Human Cell-Based Microscopic Robots Show Promise in Regenerative Medicine

Researchers from Tufts University and Harvard University's Wyss Institute have created tiny biological robots they call Anthrobots from human tracheal cells. These minute robots, ranging from the width of a human hair to the tip of a pencil, self-assemble and have demonstrated a remarkable ability to promote the growth of neurons in damaged regions within a lab dish.

Published in Advanced Science, the study reveals that these multicellular Anthrobots can be created from adult human cells without genetic modification, offering a potential therapeutic avenue for regeneration, healing, and disease treatment. The research builds upon earlier work with Xenobots, created from frog embryo cells, and extends the capabilities beyond what was observed with their amphibian counterparts.

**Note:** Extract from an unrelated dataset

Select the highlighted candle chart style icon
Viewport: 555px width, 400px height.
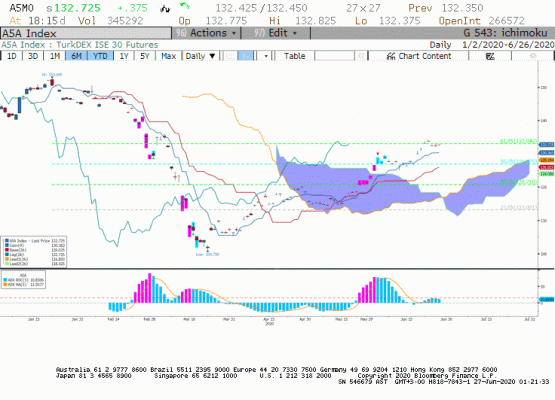pos(246,56)
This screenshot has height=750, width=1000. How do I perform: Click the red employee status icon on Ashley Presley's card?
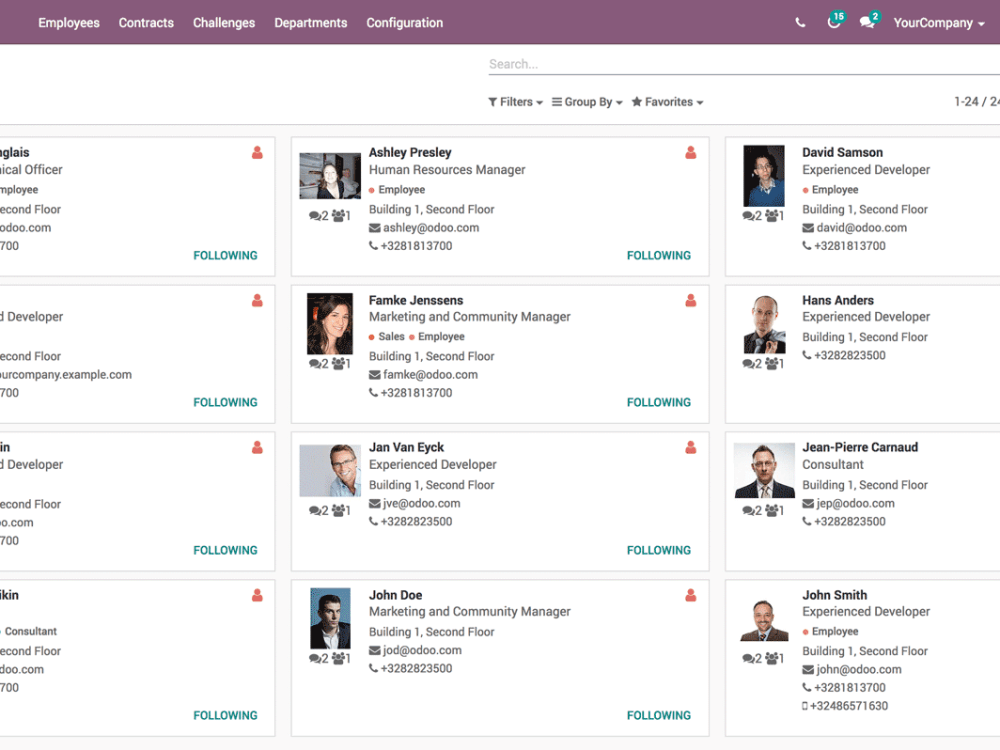click(x=690, y=153)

The Anthrobots, derived from tracheal cells, were observed to move across a surface of human neurons in a lab dish, encouraging new growth to fill gaps caused by cell layer scratching. The  team found that the Anthrobots, without genetic modifications, could move independently and stimulate neuron growth across damaged regions.

The study opens up possibilities for using patient-derived biobots as therapeutic tools, utilizing the patient's cells to avoid immune responses. The Anthrobots, lasting only a few weeks before breaking down, can be easily re-absorbed into the body after completing their healing tasks. Their limited survival outside specific laboratory conditions ensures no unintended exposure or spread.

Anthrobots, starting as single cells from the trachea, spontaneously formed multicellular structures with cilia acting like oars, driving their movement. These dynamic structures displayed various shapes and movements, offering a platform for potential applications responding to their environment and performing functions in the body or assisting in tissue engineering.

In a lab test, Anthrobots demonstrated their healing potential by efficiently bridging gaps in live neural tissue, encouraging substantial regrowth of neurons. The researchers foresee broader applications, including clearing plaque in arteries, repairing spinal cord or retinal nerve damage, recognizing bacteria or cancer cells, and delivering targeted drug therapies.